SASHA will address a major challenge for smallholder sweetpotato farmers, regarding access to disease-free planting material, in time for the planting season. The program will increase the availability of healthy vines for planting and will explore novel systems for disseminating planting material to more cost-effectively benefit poor producers, especially women and their families. A final component of the project involves establishing three regional support programs, based in leading national program research centers in Ghana, Uganda, and Mozambique, to promote sustainable local breeding skills and capacity.
“We will work with local scientists, partners, and stakeholders and in close collaboration with the Alliance for a Green Revolution (AGRA) to ensure that we strengthen the capacity to engage in sweetpotato breeding in Africa for Africa,” explains Dr. Jan Low, who will be leading the project from the Center’s Regional Office in Nairobi, Kenya. AGRA is currently funding doctoral training in conventional breeding within the region as well as providing financial support to sweetpotato breeders in several national programs. CIP scientists will backstop this training effort and together with national breeders test new methods to accelerate the development and release of improved sweetpotato varieties.”
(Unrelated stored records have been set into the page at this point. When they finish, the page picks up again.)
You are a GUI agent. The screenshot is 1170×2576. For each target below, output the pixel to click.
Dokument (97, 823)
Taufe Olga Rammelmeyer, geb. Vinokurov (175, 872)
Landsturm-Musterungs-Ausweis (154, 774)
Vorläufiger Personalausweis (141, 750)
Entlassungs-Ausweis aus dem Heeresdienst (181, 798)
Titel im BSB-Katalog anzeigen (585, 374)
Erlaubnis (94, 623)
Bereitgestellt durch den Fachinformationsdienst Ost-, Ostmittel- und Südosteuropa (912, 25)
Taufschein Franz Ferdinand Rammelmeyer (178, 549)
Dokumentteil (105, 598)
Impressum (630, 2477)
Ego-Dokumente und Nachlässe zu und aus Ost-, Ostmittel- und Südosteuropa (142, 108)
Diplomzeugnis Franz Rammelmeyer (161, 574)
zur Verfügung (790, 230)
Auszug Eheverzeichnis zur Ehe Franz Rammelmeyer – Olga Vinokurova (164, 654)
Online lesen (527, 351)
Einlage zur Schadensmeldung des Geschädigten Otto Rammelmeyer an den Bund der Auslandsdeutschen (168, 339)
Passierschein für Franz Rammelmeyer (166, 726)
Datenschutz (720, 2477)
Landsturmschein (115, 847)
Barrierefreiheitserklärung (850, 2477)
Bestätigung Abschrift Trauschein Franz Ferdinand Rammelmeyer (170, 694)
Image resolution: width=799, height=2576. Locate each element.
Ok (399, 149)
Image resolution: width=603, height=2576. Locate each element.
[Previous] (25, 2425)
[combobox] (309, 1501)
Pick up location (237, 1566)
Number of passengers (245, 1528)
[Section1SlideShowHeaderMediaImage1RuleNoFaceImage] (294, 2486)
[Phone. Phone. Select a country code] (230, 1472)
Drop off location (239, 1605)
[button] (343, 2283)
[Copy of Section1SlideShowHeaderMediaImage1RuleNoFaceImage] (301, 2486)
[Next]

SASHA is part of a 10-year, multi-donor Sweetpotato for Profit and Health Initiative, which seeks to reduce child malnutrition and improve smallholder incomes and livelihoods through greater awareness, expanded market opportunities, and the diversified use of sweetpotato in Sub-Saharan Africa. It’s potential for sweetening the lives of Africa’s poor is widely recognized.
“Uganda has seen how sweetpotato has helped provide food security during times of severe food shortage and when other crops succumb to disease. We stand ready to share our experience with others.” says Dennis Kyetere, Director of the National Agricultural Research Organization of Uganda.